Je crois que je préférais ma vie d'avant. C'était monotone, oui, mais plus simple aussi. Les mornes jours laissaient place aux nuits mystérieuses, aux nuits interminables, passées en compagnie de Shawn et de ses paroles enchanteresses. Les papillons n'avaient jamais été aussi présents qu'en ce moment là, vivants, resplendissants, dansants une valse effrénée dans mon corps et mon cœur.
Et maintenant ? Si Rouge n'est pas ma mère, qui sont mes parents ? Si le renard argenté n'est pas vraiment mon animal totem, lequel est-il ? Une fois de plus, toutes mes affirmations ont laissé place à un néant sans nom. Les réponses à mes questions, loin de me satisfaire, m'en font poser dix autres. Suis-je vraiment prête à rencontrer mère Nature ? Le serais-je un jour ?
Toutes ces pensées simultanées me font osciller, faiblir, fléchir. Le couloir m'oppresse, j'ai l'impression que des milliers d'yeux me contemplent en ricanant. Si toute ma vie est composée de mensonge, qui puis-je croire, qui dois-je croire ?
Des larmes d'exaspération pointent au bord de mes paupières. Je les efface rageusement.
Je ne peux pas craquer, pas maintenant. Je n'en ai pas le droit.
Je pose un pas vacillant sur le sol, peinant à reprendre une respiration stable. Les auras sont de plus en plus forte, j'ai la tête qui tourne, mais je dois le faire. Pour les Écarlates. Pour Rouge. Pour moi.

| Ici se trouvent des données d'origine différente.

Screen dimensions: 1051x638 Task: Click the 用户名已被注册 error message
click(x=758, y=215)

Ma main se pose en tremblant sur le portail ancestral. Il semble impénétrable, infranchissable, dressé face au monde et à tous les ennemis de Mère Nature. Y laisser entrer un impie équivaudrait presque à profaner un lieu sacré – mais moi, où dois je me situer ?

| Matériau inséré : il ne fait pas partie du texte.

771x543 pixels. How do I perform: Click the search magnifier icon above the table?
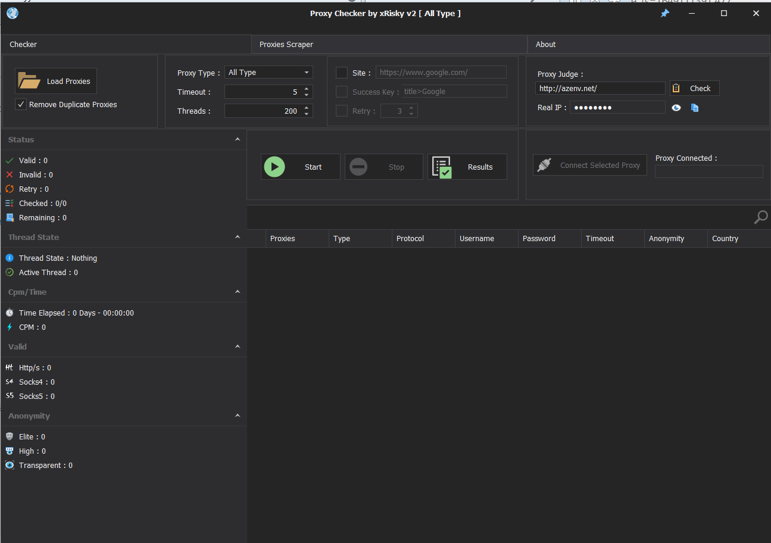click(x=760, y=217)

Il est trop tard pour s'interroger. J'ai eu un an de doutes, un an d'incertitudes, un an de peines et de questionnements pour pouvoir penser à tout ce que je voulais. Maintenant, il est temps d'agir.
– Diane !
La voix qui hurle mon nom me fait sursauter, et retient mon geste in extremis. Elle me rappelle des souvenirs lointains, enfouis dans ma mémoire, que mon esprit avait préféré sceller durant cette année de déroute. Une nuit froide emplie de révélations et de déclarations...
– Shawn ?
Ma question n'est pas plus forte qu'un murmure, mon cœur bat à mille à l'heure. Comment puis je encore penser à lui, après une année de séparation ? Comment fait il pour me faire espérer de la sorte ? De toute manière, je sais que ce ne peut pas être lui. Sa voix est d'ordinaire plus grave, plus posée ; douce et rauque, rude et tendre à la fois. Cela ne peut pas être lui, je le sais bien... pourtant, je ne peux m'empêcher de retenir un soupir de déception quand je vois une silhouette féminine se profiler à l'horizon.
Je fronce les sourcils.
– Lukas ? Thalia ? Je... Que faites vous là ? l'endroit est censé être interdit à tous ceux qui ne sont ni chaperons, ni mère grand !
– Re-bonjour Diane, nous aussi on est super content de te revoir. Depuis que t'as réuni tout le monde, ça manque un peu d'embrouilles, tu vois. On se charge d'en créer en venant ici.
– Pardon ?
Thalia pousse un soupir contrit.
– C'était une blague, Didi Mamie (elle a prit la mauvaise habitude d'imiter Wolf). T'as pensé à prendre tes médocs pour le rire ?
Lukas lâche un petit sourire, plus par habitude que pour un véritable rire. Il semble perturbé. Je ne l'ai jamais vu de la sorte. D'ordinaire, c'est plus le gars qui instaure une bonne ambiance et qui fait des blagues tout en conservant un fond sérieux, mais
– On l'a vue, Diane... On a vue Mère Nature...
– Quoi ?
Son cœur tambourine frénétiquement contre sa cage thoracique, une veine palpite sur le côté de son front. L'absence de son aura me perturbe plus que jamais, dans cet endroit où chaque émanation est amplifiée par Mère Nature. Il émane de lui quelque chose de différent, de presque hybride. Cela semble concerner... un dragon ?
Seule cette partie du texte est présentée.